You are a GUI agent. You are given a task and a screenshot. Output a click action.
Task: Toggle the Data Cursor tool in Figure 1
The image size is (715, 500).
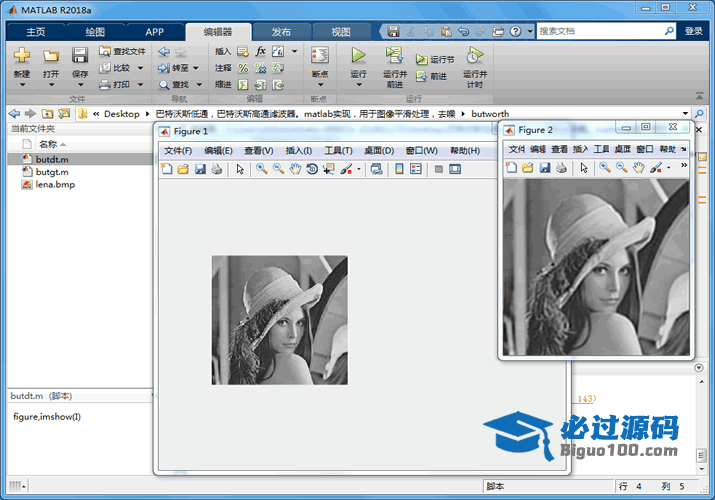pyautogui.click(x=328, y=169)
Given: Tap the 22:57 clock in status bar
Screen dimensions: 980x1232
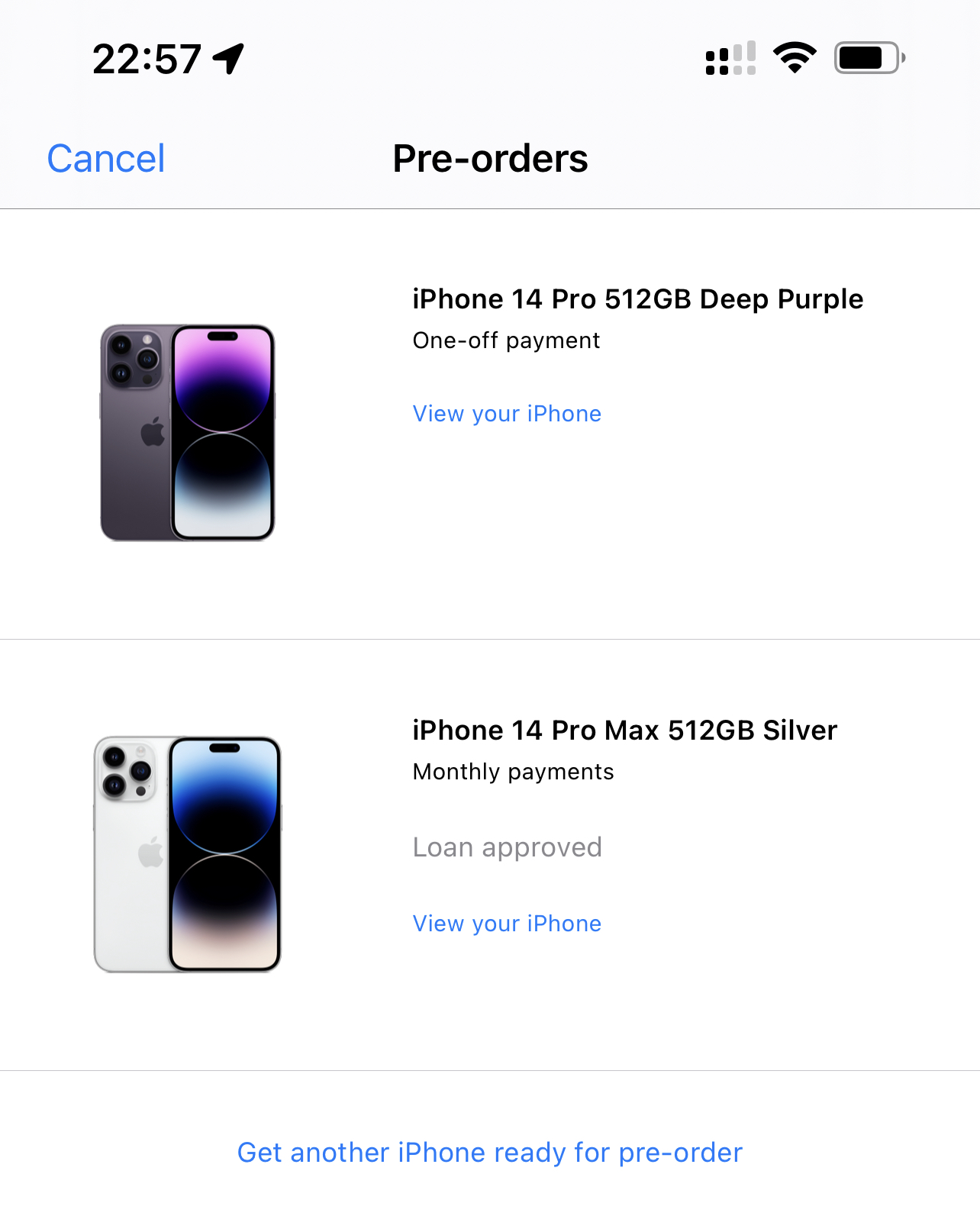Looking at the screenshot, I should (x=147, y=59).
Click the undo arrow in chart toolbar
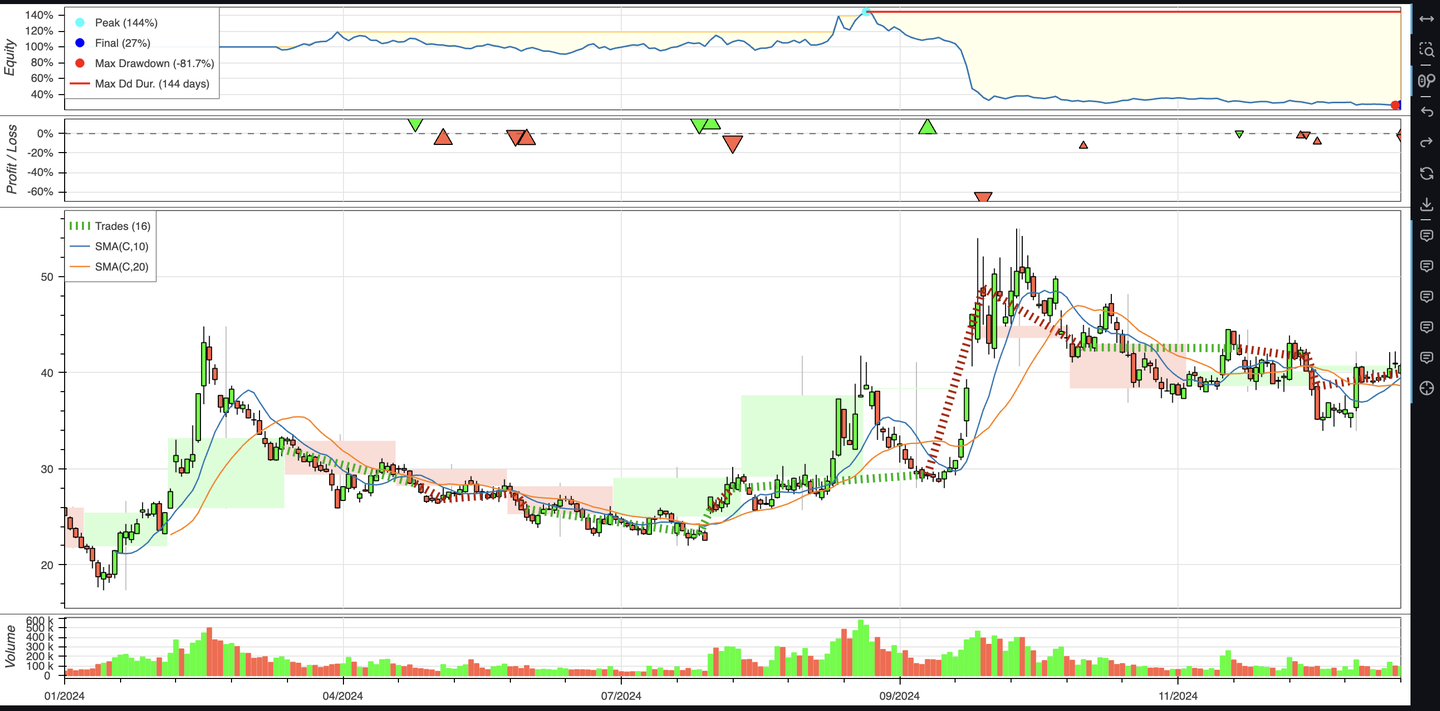The width and height of the screenshot is (1440, 711). click(1427, 111)
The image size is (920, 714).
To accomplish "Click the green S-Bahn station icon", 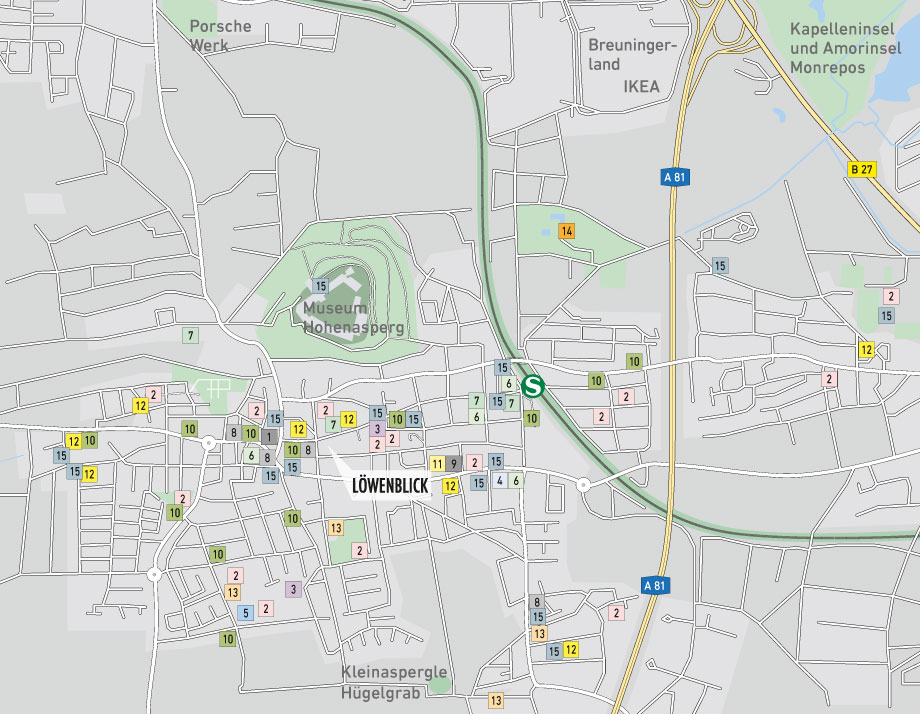I will [x=533, y=385].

* _Work to be completed_:
Reproduce exactly, with no pictures, the lines above from the one holding "Task: Toggle the Data Cursor tool in Figure 1" to the one holding "The image size is (920, 714).", inclusive.

* _Answer for this exercise_:
Task: Toggle the Data Cursor tool in Figure 1
The image size is (715, 500).
pyautogui.click(x=328, y=169)
Given: Tap the 22:57 clock in status bar
Screen dimensions: 980x1232
Looking at the screenshot, I should (x=147, y=59).
Click the undo arrow in chart toolbar
The width and height of the screenshot is (1440, 711). click(1427, 111)
The image size is (920, 714).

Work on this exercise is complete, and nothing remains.